The IPADM Daemon, ipadmd
The daemon’s duties consist of:
Creating the well-known server socket, then looping forever, accepting client connect requests and forking a copy of itself to handle them
Processing IPADM messages for the duration of the session
Employing advisory file locking so only one client has write access to an SDB at any point in time, thus ensuring the integrity of the SDB files
Keeping the DHCP and DNS configuration files current by periodically checking for modified SDB files, and running the filter as required
We’ll look briefly at how these functions are handled, but only briefly; we’re beginning to stray far from the topic of choice.
The Forking Server
We want a forking server, because each connect typically takes many minutes to service; after all, there’s a human on the other end of the socket, slowly clicking and typing away at the Tk client.
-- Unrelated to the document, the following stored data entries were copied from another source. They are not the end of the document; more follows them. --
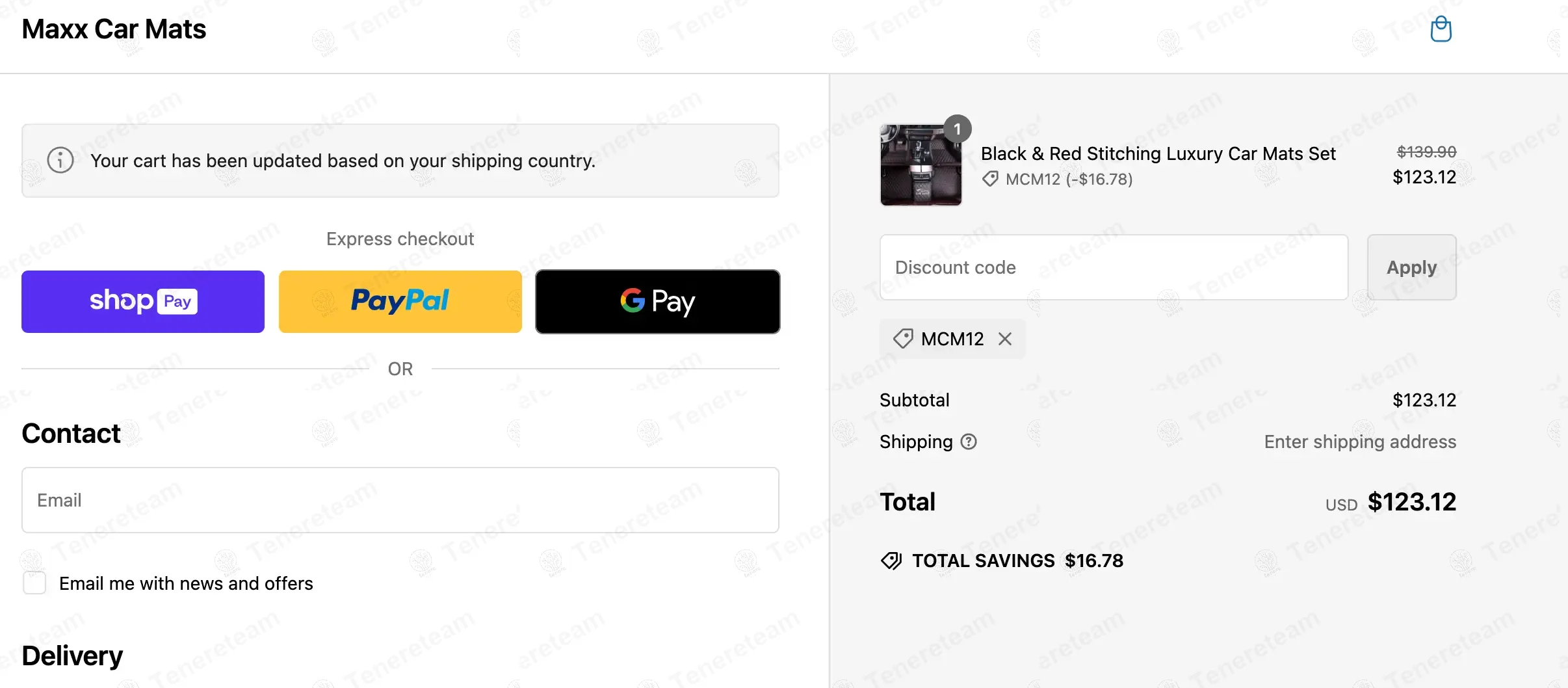Open the shopping bag cart icon
1568x688 pixels.
(x=1441, y=29)
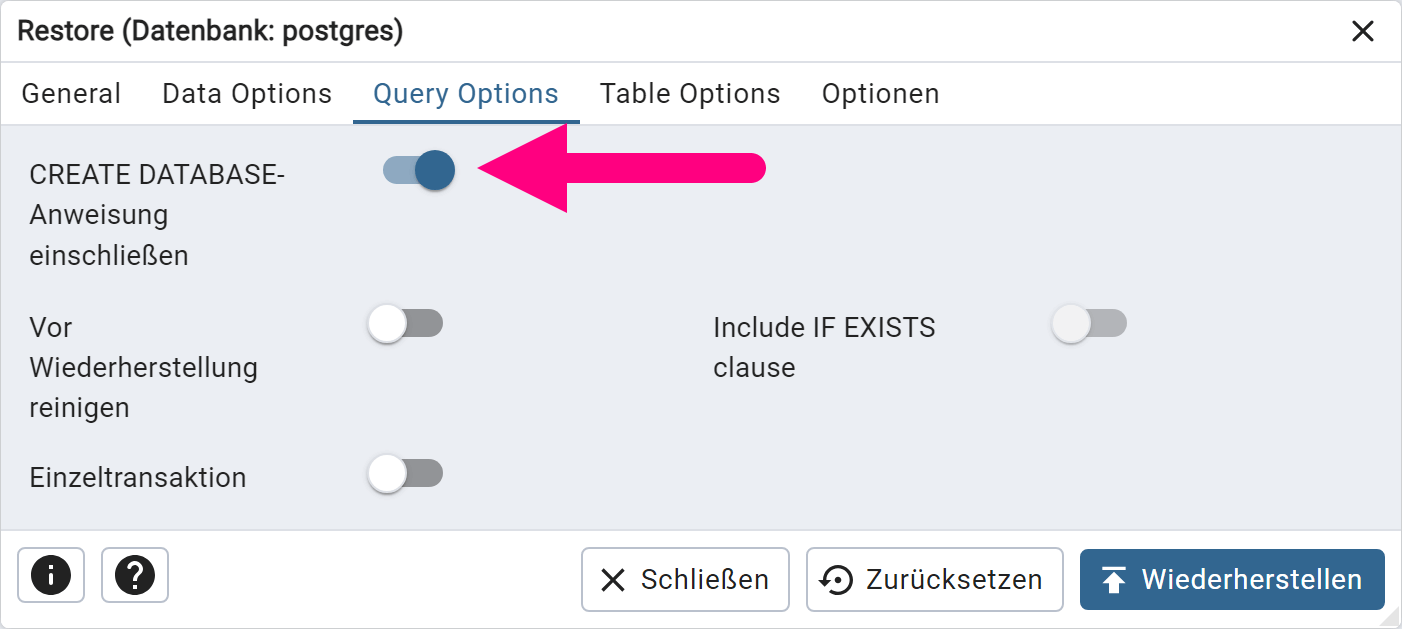
Task: Click the Zurücksetzen reset button
Action: [934, 579]
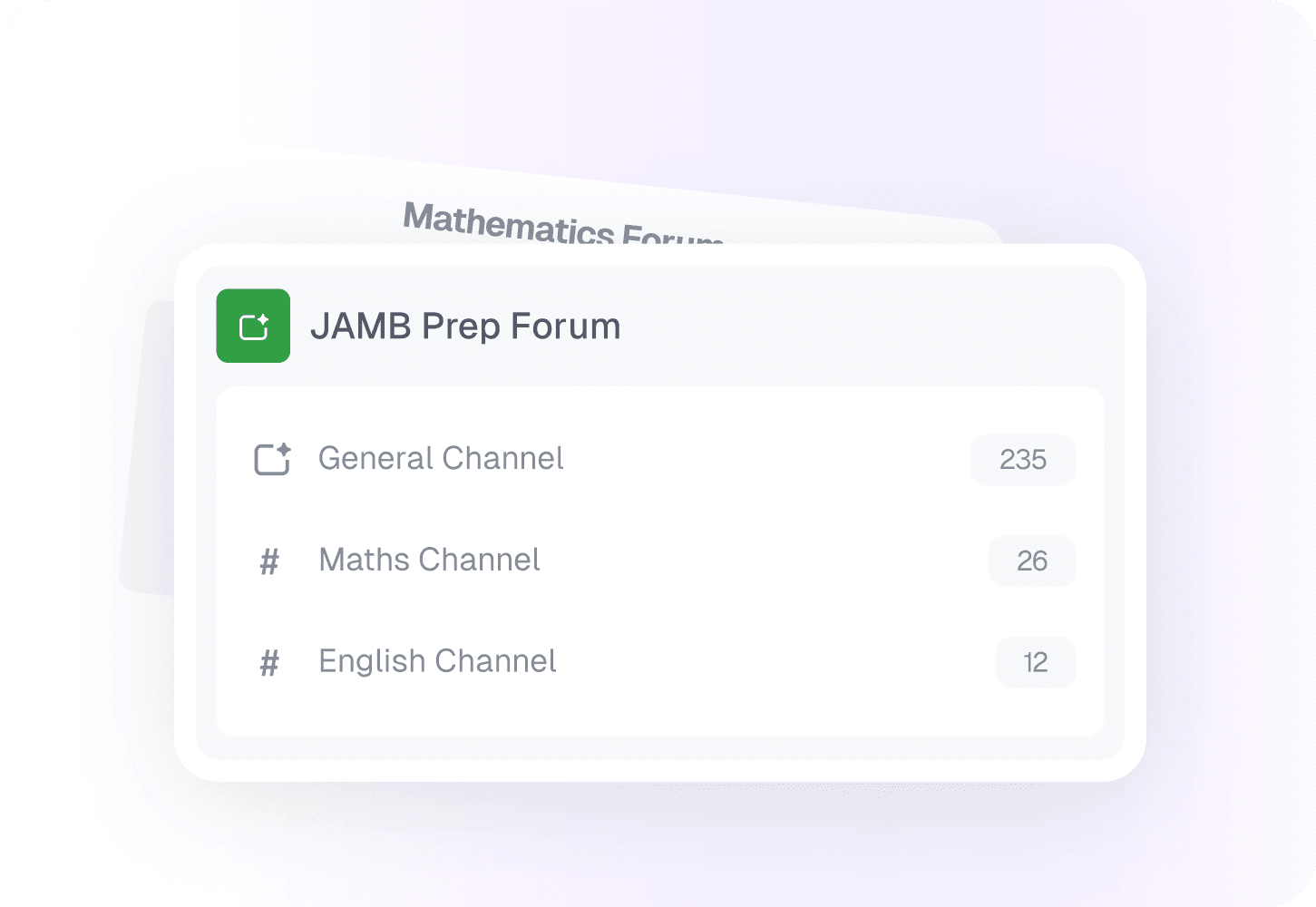Click the 26 count badge

click(x=1031, y=561)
With Perl and IO::Socket, writing such a server is a piece of cake. First, ipadmd creates its socket endpoint. The Listen parameter specifies the maximum number of simultaneous open sockets and indicates that this socket listens for connect attempts rather than attempting a connect itself.
The daemon main loop simply accepts connects as they arrive, storing
the network socket handle in $ns
, which the child
inherits after the fork. While the child handles the current request,
the parent closes its copy of $ns
and resumes
listening for network activity.
my $server = IO::Socket::INET->new Proto => 'tcp', LocalHost ...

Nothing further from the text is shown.